> **Directions for this task**
Print the whole listing, unchanged.

.....

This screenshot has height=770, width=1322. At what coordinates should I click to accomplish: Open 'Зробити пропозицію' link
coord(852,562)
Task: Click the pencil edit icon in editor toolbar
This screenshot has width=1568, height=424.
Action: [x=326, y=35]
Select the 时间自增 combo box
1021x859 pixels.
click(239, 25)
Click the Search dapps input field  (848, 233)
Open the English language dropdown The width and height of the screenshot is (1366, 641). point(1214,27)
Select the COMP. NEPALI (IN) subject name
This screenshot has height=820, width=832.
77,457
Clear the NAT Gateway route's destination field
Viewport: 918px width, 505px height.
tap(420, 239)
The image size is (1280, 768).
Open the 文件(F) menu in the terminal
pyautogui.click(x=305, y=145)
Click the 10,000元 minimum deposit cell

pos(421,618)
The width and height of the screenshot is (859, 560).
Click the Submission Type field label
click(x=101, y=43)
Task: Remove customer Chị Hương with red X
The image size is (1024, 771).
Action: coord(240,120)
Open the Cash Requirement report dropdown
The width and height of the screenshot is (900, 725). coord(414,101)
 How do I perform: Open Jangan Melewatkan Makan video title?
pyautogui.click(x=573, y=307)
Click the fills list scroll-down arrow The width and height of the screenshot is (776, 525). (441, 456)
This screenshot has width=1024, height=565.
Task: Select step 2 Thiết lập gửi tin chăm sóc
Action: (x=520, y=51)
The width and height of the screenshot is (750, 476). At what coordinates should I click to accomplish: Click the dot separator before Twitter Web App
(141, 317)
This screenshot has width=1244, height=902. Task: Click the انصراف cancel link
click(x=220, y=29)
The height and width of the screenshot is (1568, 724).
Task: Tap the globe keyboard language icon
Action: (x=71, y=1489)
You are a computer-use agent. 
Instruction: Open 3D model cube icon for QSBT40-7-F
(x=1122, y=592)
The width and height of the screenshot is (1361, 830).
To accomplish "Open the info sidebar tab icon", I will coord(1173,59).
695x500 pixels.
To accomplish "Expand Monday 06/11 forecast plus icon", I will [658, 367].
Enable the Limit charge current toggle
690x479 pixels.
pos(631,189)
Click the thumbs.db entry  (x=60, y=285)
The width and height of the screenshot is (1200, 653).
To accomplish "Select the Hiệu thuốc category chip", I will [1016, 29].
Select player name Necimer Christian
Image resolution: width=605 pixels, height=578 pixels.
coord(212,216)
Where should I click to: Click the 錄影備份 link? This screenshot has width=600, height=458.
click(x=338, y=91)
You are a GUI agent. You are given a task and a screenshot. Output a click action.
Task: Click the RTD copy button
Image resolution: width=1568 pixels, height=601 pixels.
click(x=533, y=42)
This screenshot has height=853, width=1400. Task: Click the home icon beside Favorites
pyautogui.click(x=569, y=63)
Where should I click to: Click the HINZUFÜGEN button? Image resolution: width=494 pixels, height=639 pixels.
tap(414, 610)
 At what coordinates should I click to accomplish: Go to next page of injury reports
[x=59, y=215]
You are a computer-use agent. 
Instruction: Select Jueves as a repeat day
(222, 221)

.....

> **Response**
This screenshot has height=770, width=1322. At what coordinates should I click to accomplish: Open 'Зробити пропозицію' link
coord(852,562)
Task: Click the pencil edit icon in editor toolbar
This screenshot has width=1568, height=424.
Action: [x=326, y=35]
Select the 时间自增 combo box
1021x859 pixels.
click(239, 25)
Click the Search dapps input field  (848, 233)
Open the English language dropdown The width and height of the screenshot is (1366, 641). point(1214,27)
Select the COMP. NEPALI (IN) subject name
This screenshot has height=820, width=832.
77,457
Clear the NAT Gateway route's destination field
Viewport: 918px width, 505px height.
tap(420, 239)
The image size is (1280, 768).
Open the 文件(F) menu in the terminal
pyautogui.click(x=305, y=145)
Click the 10,000元 minimum deposit cell

pos(421,618)
The width and height of the screenshot is (859, 560).
Click the Submission Type field label
click(x=101, y=43)
Task: Remove customer Chị Hương with red X
The image size is (1024, 771).
Action: coord(240,120)
Open the Cash Requirement report dropdown
The width and height of the screenshot is (900, 725). coord(414,101)
 How do I perform: Open Jangan Melewatkan Makan video title?
pyautogui.click(x=573, y=307)
Click the fills list scroll-down arrow The width and height of the screenshot is (776, 525). (441, 456)
This screenshot has width=1024, height=565.
Task: Select step 2 Thiết lập gửi tin chăm sóc
Action: (x=520, y=51)
The width and height of the screenshot is (750, 476). At what coordinates should I click to accomplish: Click the dot separator before Twitter Web App
(141, 317)
This screenshot has width=1244, height=902. Task: Click the انصراف cancel link
click(x=220, y=29)
The height and width of the screenshot is (1568, 724).
Task: Tap the globe keyboard language icon
Action: (x=71, y=1489)
You are a computer-use agent. 
Instruction: Open 3D model cube icon for QSBT40-7-F
(x=1122, y=592)
The width and height of the screenshot is (1361, 830).
To accomplish "Open the info sidebar tab icon", I will coord(1173,59).
695x500 pixels.
To accomplish "Expand Monday 06/11 forecast plus icon", I will [658, 367].
Enable the Limit charge current toggle
690x479 pixels.
pos(631,189)
Click the thumbs.db entry  (x=60, y=285)
The width and height of the screenshot is (1200, 653).
To accomplish "Select the Hiệu thuốc category chip", I will [1016, 29].
Select player name Necimer Christian
Image resolution: width=605 pixels, height=578 pixels.
coord(212,216)
Where should I click to: Click the 錄影備份 link? This screenshot has width=600, height=458.
click(x=338, y=91)
You are a GUI agent. You are given a task and a screenshot. Output a click action.
Task: Click the RTD copy button
Image resolution: width=1568 pixels, height=601 pixels.
click(x=533, y=42)
This screenshot has height=853, width=1400. Task: Click the home icon beside Favorites
pyautogui.click(x=569, y=63)
Where should I click to: Click the HINZUFÜGEN button? Image resolution: width=494 pixels, height=639 pixels.
tap(414, 610)
 At what coordinates should I click to accomplish: Go to next page of injury reports
[x=59, y=215]
You are a computer-use agent. 
Instruction: Select Jueves as a repeat day
(222, 221)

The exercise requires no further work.